Exercise brief: Copy out the items below, replacing "Viewport" with "Window size" everywhere it occurs and changing nothing else.

--------------------

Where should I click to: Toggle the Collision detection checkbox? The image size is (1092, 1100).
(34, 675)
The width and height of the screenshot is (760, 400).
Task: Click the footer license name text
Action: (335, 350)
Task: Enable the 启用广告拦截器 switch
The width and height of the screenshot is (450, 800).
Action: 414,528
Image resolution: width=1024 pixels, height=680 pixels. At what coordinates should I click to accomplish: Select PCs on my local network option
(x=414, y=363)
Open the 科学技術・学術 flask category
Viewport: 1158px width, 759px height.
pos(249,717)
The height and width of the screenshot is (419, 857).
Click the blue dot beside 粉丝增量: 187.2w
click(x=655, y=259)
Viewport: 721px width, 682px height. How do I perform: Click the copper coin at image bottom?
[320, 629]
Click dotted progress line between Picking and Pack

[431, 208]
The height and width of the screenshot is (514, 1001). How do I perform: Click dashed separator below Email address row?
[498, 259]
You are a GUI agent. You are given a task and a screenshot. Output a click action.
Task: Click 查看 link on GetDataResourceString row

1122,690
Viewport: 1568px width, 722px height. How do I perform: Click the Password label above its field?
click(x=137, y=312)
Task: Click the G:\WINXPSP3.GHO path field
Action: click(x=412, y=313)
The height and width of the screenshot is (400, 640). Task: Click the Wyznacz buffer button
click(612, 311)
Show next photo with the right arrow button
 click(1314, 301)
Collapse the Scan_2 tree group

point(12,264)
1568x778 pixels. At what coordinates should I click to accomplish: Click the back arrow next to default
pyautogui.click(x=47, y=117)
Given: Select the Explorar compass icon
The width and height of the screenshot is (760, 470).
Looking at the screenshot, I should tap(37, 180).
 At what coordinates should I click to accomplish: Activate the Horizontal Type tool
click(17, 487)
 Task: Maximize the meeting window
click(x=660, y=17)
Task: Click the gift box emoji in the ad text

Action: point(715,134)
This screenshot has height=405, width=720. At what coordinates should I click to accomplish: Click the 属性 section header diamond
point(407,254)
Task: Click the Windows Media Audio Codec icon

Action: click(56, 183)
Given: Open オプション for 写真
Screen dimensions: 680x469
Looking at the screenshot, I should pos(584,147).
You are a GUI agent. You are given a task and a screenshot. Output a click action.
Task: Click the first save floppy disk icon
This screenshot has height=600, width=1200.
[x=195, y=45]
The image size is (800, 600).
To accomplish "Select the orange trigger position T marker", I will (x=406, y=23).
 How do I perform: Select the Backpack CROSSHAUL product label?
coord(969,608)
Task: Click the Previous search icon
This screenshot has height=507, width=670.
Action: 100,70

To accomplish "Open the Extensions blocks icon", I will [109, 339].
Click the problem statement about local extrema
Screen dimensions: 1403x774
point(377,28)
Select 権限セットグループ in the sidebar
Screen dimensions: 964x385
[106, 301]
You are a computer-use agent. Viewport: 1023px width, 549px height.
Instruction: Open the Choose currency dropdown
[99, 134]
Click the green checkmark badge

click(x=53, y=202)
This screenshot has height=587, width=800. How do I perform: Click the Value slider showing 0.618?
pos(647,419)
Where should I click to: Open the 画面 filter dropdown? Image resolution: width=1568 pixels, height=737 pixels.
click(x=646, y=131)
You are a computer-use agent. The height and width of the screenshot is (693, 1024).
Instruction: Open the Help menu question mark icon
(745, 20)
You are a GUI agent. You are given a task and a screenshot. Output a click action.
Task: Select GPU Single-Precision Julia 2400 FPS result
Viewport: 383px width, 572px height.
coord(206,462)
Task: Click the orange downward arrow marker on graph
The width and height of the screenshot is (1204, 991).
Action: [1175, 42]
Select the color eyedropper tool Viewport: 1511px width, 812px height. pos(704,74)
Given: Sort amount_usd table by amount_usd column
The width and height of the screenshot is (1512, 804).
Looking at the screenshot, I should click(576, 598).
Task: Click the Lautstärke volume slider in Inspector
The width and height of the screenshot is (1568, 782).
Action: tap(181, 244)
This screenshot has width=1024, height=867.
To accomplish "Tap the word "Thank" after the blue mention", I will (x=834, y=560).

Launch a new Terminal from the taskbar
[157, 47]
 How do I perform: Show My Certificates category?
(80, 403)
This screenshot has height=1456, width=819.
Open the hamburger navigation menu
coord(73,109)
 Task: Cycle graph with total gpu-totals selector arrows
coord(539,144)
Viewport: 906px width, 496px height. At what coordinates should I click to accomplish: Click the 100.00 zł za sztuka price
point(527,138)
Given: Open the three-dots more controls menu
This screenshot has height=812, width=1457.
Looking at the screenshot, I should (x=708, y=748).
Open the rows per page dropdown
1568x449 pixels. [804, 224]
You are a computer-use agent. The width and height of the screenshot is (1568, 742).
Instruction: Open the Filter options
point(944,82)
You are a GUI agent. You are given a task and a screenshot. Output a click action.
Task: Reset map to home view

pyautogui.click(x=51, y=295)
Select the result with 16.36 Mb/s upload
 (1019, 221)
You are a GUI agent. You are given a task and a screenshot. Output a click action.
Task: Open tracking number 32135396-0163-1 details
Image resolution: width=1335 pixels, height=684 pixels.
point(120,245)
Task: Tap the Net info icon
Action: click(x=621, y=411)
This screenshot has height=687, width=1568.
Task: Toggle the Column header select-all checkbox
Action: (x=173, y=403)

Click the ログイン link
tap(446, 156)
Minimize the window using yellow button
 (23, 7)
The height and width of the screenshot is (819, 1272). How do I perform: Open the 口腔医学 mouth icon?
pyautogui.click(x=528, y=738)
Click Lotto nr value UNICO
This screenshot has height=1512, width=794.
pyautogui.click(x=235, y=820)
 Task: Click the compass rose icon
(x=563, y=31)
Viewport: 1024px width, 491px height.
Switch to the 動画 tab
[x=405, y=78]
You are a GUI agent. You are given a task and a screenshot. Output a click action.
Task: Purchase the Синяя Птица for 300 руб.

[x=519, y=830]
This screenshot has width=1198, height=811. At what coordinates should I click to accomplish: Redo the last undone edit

--------------------

Result:
Where should I click to: Toggle the Collision detection checkbox? The image size is (1092, 1100).
(34, 675)
The width and height of the screenshot is (760, 400).
Task: Click the footer license name text
Action: (335, 350)
Task: Enable the 启用广告拦截器 switch
The width and height of the screenshot is (450, 800).
Action: 414,528
Image resolution: width=1024 pixels, height=680 pixels. At what coordinates should I click to accomplish: Select PCs on my local network option
(x=414, y=363)
Open the 科学技術・学術 flask category
Window size: 1158px width, 759px height.
pos(249,717)
The height and width of the screenshot is (419, 857).
Click the blue dot beside 粉丝增量: 187.2w
click(x=655, y=259)
Window size: 721px width, 682px height. How do I perform: Click the copper coin at image bottom?
[320, 629]
Click dotted progress line between Picking and Pack

[431, 208]
The height and width of the screenshot is (514, 1001). How do I perform: Click dashed separator below Email address row?
[498, 259]
You are a GUI agent. You are given a task and a screenshot. Output a click action.
Task: Click 查看 link on GetDataResourceString row

1122,690
Window size: 1568px width, 722px height. How do I perform: Click the Password label above its field?
click(x=137, y=312)
Task: Click the G:\WINXPSP3.GHO path field
Action: click(x=412, y=313)
The height and width of the screenshot is (400, 640). Task: Click the Wyznacz buffer button
click(612, 311)
Show next photo with the right arrow button
 click(1314, 301)
Collapse the Scan_2 tree group

point(12,264)
1568x778 pixels. At what coordinates should I click to accomplish: Click the back arrow next to default
pyautogui.click(x=47, y=117)
Given: Select the Explorar compass icon
The width and height of the screenshot is (760, 470).
Looking at the screenshot, I should tap(37, 180).
 At what coordinates should I click to accomplish: Activate the Horizontal Type tool
click(17, 487)
 Task: Maximize the meeting window
click(x=660, y=17)
Task: Click the gift box emoji in the ad text

Action: point(715,134)
This screenshot has height=405, width=720. At what coordinates should I click to accomplish: Click the 属性 section header diamond
point(407,254)
Task: Click the Windows Media Audio Codec icon

Action: click(56, 183)
Given: Open オプション for 写真
Screen dimensions: 680x469
Looking at the screenshot, I should pos(584,147).
You are a GUI agent. You are given a task and a screenshot. Output a click action.
Task: Click the first save floppy disk icon
This screenshot has height=600, width=1200.
[x=195, y=45]
The image size is (800, 600).
To accomplish "Select the orange trigger position T marker", I will (x=406, y=23).
 How do I perform: Select the Backpack CROSSHAUL product label?
coord(969,608)
Task: Click the Previous search icon
This screenshot has height=507, width=670.
Action: 100,70

To accomplish "Open the Extensions blocks icon", I will [109, 339].
Click the problem statement about local extrema
Screen dimensions: 1403x774
point(377,28)
Select 権限セットグループ in the sidebar
Screen dimensions: 964x385
[106, 301]
You are a computer-use agent. Window size: 1023px width, 549px height.
Instruction: Open the Choose currency dropdown
[99, 134]
Click the green checkmark badge

click(x=53, y=202)
This screenshot has height=587, width=800. How do I perform: Click the Value slider showing 0.618?
pos(647,419)
Where should I click to: Open the 画面 filter dropdown? Image resolution: width=1568 pixels, height=737 pixels.
click(x=646, y=131)
You are a computer-use agent. The height and width of the screenshot is (693, 1024).
Instruction: Open the Help menu question mark icon
(745, 20)
You are a GUI agent. You are given a task and a screenshot. Output a click action.
Task: Select GPU Single-Precision Julia 2400 FPS result
Window size: 383px width, 572px height.
coord(206,462)
Task: Click the orange downward arrow marker on graph
The width and height of the screenshot is (1204, 991).
Action: [1175, 42]
Select the color eyedropper tool Window size: 1511px width, 812px height. pos(704,74)
Given: Sort amount_usd table by amount_usd column
The width and height of the screenshot is (1512, 804).
Looking at the screenshot, I should click(576, 598).
Task: Click the Lautstärke volume slider in Inspector
The width and height of the screenshot is (1568, 782).
Action: tap(181, 244)
This screenshot has width=1024, height=867.
To accomplish "Tap the word "Thank" after the blue mention", I will (x=834, y=560).

Launch a new Terminal from the taskbar
[157, 47]
 How do I perform: Show My Certificates category?
(80, 403)
This screenshot has height=1456, width=819.
Open the hamburger navigation menu
coord(73,109)
 Task: Cycle graph with total gpu-totals selector arrows
coord(539,144)
Window size: 906px width, 496px height. At what coordinates should I click to accomplish: Click the 100.00 zł za sztuka price
point(527,138)
Given: Open the three-dots more controls menu
This screenshot has height=812, width=1457.
Looking at the screenshot, I should (x=708, y=748).
Open the rows per page dropdown
1568x449 pixels. [804, 224]
You are a computer-use agent. The width and height of the screenshot is (1568, 742).
Instruction: Open the Filter options
point(944,82)
You are a GUI agent. You are given a task and a screenshot. Output a click action.
Task: Reset map to home view

pyautogui.click(x=51, y=295)
Select the result with 16.36 Mb/s upload
 (1019, 221)
You are a GUI agent. You are given a task and a screenshot. Output a click action.
Task: Open tracking number 32135396-0163-1 details
Image resolution: width=1335 pixels, height=684 pixels.
point(120,245)
Task: Tap the Net info icon
Action: click(x=621, y=411)
This screenshot has height=687, width=1568.
Task: Toggle the Column header select-all checkbox
Action: (x=173, y=403)

Click the ログイン link
tap(446, 156)
Minimize the window using yellow button
 (23, 7)
The height and width of the screenshot is (819, 1272). How do I perform: Open the 口腔医学 mouth icon?
pyautogui.click(x=528, y=738)
Click Lotto nr value UNICO
This screenshot has height=1512, width=794.
pyautogui.click(x=235, y=820)
 Task: Click the compass rose icon
(x=563, y=31)
Window size: 1024px width, 491px height.
Switch to the 動画 tab
[x=405, y=78]
You are a GUI agent. You are given a task and a screenshot. Output a click action.
Task: Purchase the Синяя Птица for 300 руб.

[x=519, y=830]
This screenshot has width=1198, height=811. At what coordinates should I click to accomplish: Redo the last undone edit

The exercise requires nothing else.